Convert the rows from the line containing "Select the 1200 dimension at left edge" through the line containing "Action: [x=114, y=324]" into a numbered list, omitting any blank lines.
+++
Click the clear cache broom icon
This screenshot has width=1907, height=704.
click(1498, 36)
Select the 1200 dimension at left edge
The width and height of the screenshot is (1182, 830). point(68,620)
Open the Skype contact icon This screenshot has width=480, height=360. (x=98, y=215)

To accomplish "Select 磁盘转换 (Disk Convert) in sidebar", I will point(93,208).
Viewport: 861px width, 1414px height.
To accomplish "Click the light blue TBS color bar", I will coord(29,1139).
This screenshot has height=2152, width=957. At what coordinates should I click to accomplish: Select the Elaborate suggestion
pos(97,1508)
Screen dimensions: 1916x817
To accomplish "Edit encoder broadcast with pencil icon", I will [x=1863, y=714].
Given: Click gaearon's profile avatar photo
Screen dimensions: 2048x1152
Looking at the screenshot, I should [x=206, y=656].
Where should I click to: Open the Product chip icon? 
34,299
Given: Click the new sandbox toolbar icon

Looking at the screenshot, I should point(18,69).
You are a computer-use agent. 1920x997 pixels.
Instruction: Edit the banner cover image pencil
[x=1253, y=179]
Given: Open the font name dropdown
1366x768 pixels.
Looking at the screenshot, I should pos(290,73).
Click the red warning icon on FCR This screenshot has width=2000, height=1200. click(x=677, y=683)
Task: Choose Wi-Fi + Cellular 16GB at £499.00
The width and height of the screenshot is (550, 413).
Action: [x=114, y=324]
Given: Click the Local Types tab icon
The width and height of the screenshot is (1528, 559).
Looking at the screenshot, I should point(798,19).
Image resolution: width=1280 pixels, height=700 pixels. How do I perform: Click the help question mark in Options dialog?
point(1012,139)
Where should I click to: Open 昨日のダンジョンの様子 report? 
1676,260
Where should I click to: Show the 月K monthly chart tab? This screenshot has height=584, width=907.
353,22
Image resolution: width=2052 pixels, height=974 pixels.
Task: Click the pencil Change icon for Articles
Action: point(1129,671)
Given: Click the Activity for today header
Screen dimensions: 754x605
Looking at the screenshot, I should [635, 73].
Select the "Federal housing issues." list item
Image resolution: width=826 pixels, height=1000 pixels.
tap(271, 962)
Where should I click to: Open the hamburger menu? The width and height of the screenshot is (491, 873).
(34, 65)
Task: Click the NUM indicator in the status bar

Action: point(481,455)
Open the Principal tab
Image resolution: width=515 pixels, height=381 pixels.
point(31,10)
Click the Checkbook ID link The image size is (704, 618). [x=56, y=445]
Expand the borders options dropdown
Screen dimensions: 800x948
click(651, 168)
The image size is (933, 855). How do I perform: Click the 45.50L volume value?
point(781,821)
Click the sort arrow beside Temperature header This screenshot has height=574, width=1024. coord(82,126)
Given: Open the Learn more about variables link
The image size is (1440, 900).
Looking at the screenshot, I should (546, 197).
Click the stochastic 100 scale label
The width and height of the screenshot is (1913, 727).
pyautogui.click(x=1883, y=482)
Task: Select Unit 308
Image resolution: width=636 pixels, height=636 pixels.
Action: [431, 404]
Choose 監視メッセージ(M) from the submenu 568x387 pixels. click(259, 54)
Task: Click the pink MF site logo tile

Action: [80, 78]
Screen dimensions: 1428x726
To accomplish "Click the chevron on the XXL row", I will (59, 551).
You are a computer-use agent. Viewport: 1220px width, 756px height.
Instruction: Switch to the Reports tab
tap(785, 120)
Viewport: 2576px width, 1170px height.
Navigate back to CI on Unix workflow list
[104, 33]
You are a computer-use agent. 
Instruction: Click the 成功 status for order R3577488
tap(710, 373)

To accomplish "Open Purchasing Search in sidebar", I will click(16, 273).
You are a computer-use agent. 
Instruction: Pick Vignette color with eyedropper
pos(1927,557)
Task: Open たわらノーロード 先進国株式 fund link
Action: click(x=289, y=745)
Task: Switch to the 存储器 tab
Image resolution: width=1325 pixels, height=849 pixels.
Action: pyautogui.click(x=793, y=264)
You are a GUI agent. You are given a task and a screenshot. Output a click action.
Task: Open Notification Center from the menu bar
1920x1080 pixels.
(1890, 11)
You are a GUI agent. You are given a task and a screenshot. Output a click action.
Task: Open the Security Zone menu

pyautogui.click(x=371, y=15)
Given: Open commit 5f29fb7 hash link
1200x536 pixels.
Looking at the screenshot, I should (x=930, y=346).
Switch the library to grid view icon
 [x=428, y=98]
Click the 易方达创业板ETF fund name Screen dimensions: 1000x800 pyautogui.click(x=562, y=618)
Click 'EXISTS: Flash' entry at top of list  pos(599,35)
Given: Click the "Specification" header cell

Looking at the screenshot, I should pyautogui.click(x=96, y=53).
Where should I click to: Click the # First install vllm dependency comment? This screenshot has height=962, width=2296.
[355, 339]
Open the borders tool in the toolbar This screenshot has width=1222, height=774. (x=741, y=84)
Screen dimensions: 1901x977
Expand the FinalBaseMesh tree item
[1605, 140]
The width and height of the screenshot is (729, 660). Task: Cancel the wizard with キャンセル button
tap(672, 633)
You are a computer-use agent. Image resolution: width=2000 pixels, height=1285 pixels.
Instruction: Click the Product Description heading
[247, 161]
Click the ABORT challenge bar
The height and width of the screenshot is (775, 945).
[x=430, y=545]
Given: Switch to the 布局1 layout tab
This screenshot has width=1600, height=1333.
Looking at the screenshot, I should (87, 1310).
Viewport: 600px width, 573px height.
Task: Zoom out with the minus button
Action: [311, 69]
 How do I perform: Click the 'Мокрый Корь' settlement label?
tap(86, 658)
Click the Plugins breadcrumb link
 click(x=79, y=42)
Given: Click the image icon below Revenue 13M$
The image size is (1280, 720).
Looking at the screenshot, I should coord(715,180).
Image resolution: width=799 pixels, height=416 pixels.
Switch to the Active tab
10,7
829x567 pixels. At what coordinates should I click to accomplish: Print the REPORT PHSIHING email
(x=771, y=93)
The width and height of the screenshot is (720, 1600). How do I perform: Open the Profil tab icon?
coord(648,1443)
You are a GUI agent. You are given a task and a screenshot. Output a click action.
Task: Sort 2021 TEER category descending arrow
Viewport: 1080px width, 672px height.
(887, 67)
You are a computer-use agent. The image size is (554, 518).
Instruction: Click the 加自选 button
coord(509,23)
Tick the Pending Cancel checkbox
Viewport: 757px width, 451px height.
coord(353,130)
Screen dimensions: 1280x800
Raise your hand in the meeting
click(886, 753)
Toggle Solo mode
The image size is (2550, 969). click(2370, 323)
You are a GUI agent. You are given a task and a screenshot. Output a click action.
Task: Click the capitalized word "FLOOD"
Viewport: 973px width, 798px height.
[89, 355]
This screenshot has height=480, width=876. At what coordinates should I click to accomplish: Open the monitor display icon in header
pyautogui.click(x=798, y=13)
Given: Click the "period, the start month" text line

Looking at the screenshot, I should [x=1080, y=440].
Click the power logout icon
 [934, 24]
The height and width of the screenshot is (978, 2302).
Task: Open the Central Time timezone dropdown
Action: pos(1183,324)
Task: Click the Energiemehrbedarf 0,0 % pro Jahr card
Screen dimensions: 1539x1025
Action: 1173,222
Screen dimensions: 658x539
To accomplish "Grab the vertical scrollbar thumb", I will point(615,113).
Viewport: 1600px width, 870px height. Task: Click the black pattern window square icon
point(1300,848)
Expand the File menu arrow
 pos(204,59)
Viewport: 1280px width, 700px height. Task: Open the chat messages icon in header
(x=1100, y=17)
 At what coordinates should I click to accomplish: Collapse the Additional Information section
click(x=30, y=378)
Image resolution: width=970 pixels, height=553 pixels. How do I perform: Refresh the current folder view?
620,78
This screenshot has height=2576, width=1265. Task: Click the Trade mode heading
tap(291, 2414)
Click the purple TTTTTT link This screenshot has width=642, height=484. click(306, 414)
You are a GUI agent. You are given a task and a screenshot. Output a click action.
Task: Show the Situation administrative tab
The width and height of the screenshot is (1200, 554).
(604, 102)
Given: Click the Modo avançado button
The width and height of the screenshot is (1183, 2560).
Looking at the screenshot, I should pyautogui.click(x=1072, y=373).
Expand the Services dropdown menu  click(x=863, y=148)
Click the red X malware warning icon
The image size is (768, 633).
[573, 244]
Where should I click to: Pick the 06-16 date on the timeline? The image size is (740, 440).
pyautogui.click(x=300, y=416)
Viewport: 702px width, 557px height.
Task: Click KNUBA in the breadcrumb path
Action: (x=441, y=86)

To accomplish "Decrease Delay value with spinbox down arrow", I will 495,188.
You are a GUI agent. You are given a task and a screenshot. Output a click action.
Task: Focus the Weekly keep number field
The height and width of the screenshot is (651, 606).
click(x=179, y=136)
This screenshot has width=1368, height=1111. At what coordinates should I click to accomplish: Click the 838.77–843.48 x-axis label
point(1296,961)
+++
- Solved exercise -
1. Select the 1200 dimension at left edge
2. The width and height of the screenshot is (1182, 830). point(68,620)
3. Open the Skype contact icon This screenshot has width=480, height=360. (x=98, y=215)
4. To accomplish "Select 磁盘转换 (Disk Convert) in sidebar", I will point(93,208).
5. Viewport: 861px width, 1414px height.
6. To accomplish "Click the light blue TBS color bar", I will coord(29,1139).
7. This screenshot has height=2152, width=957. At what coordinates should I click to accomplish: Select the Elaborate suggestion
8. pos(97,1508)
9. Screen dimensions: 1916x817
10. To accomplish "Edit encoder broadcast with pencil icon", I will [x=1863, y=714].
11. Given: Click gaearon's profile avatar photo
12. Screen dimensions: 2048x1152
13. Looking at the screenshot, I should [x=206, y=656].
14. Where should I click to: Open the Product chip icon? 
15. 34,299
16. Given: Click the new sandbox toolbar icon
17. Looking at the screenshot, I should point(18,69).
18. You are a computer-use agent. 1920x997 pixels.
19. Instruction: Edit the banner cover image pencil
20. [x=1253, y=179]
21. Given: Open the font name dropdown
22. 1366x768 pixels.
23. Looking at the screenshot, I should pos(290,73).
24. Click the red warning icon on FCR This screenshot has width=2000, height=1200. click(x=677, y=683)
25. Task: Choose Wi-Fi + Cellular 16GB at £499.00
26. The width and height of the screenshot is (550, 413).
27. Action: [x=114, y=324]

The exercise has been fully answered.